### Records for this exercise:
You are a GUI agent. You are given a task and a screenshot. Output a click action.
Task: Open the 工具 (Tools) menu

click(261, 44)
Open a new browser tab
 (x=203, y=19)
---
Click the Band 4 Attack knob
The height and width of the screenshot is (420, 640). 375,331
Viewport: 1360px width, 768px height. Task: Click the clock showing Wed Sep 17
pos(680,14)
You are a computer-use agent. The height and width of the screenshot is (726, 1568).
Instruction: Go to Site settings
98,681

### Work task:
Within the records above, determine how many lines contain the word "agent". Respond with that number and no other text.

### Exercise output:
2